As we begin 2019 I am excited about several capital improvement projects that will be crossing the finish line. One of the projects has been in the planning process for over three decades. In the next few weeks, weather permitting, construction will begin on the downtown improvement project. New sidewalks, curbs and guttering, period lighting, and handicap building entrances will be among the major improvements to the historic downtown area. My deepest thanks to those residents, community and government leaders, and city staff for making this revitalization project a reality.

Main Street west from approximately Walnut Street to the city limits will be milled and overlaid in 2019. Main Street serves as Kansas State Highway 256. This designation allows cost sharing between the city and the Kansas Department of Transportation (KDOT) which keeps the cost low for the city’s portion of the project.

Also this year we will be replacing windows, repairing windows and repairing the city building roof and the community center roof. These facilities have gone years without major repairs. That’s generally because our staff works diligently at maintaining the public’s property. However, the age of these facilities, time and weather have taken their toll on these buildings. We so appreciate the partnership the city has with the Marion Advancement Campaign, Inc. (MAC) in raising private funds, volunteer labor, and design expertise to make the Marion Community Center a great venue for public and private events. We look forward to a community open house to showcase these wonderful improvements.

One of the biggest ventures the city has attempted, as far as scope and cost, is the waterline replacement project to being in 2019. This project will replace approximately 1/3 of the water lines in the city at an estimated cost of $4,200,000. Many of the waterlines being replaced are between 50 and 75 years old (and some older) which is well past their initial expected life. While we have applied for the United State Department of Agriculture (USDA) and Kansas Department of Commerce (KDOC) grants we were unsuccessful in obtaining these grants to help fund this project. The project will be founded with a low-interest loan from USDA. This is a case in which you get penalized for doing things right. Our grants were denied because our city staff has been able to keep our water quality high with generally no Kansas Department of Health and Environment (KDHE) quality standard violations for several years.

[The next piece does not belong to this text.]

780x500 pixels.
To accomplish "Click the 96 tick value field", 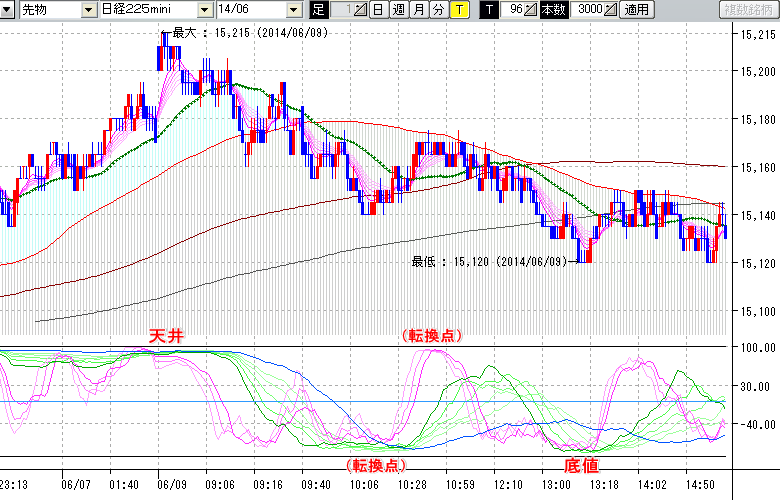I will pyautogui.click(x=514, y=10).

While this proves that your city council, city administrator, and city department heads have efficiently and effectively managed the city’s budget and utility budgets, it is nonetheless unfortunate in today’s federal and state grant writing setting that grant awards go not just to communities who need the support but to those who cannot properly manage their communities. While I am extremely disappointed that we did not receive any grants for this project, I am pleased that we will be able to do this must needed project on our own. We all will be faced with higher monthly water costs but I know we will be pleased with the end result.

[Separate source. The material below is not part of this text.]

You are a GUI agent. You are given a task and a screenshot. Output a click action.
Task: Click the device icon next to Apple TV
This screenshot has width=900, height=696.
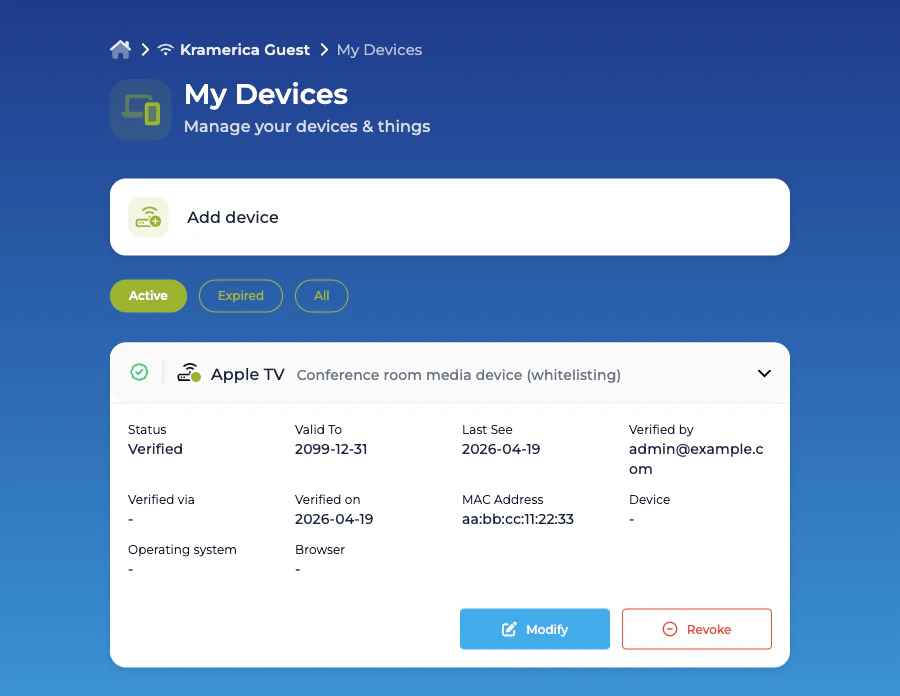click(x=189, y=372)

Portions of the remaining two-thirds of the waterlines will also have to be replaced eventually. As we begin our budget process for 2020, we also look at 5, 10, 20, 30, and 40 years in the future. The loan interest loan on the new water project is for 40 years. We will not be able to wait 40 years to begin the next phase of waterline replacements. That is 10 mayoral elections away and 20 city council elections away. As with all of our capital improvement projects and funding for those projects, our city administrator and council are constantly reviewing the past to better plan for the future. Having been on council and mayor for over six years, I have found how difficult it is to try and “move the needle” or “turn a ship on a dime” based on the previous actions and decisions of our predecessors and with a finite or limited number of dollars. It is, however, worth the effort to try and do so. I am proud of our staff and council and the actions and decisions we have made to better prepare our city for generations to come.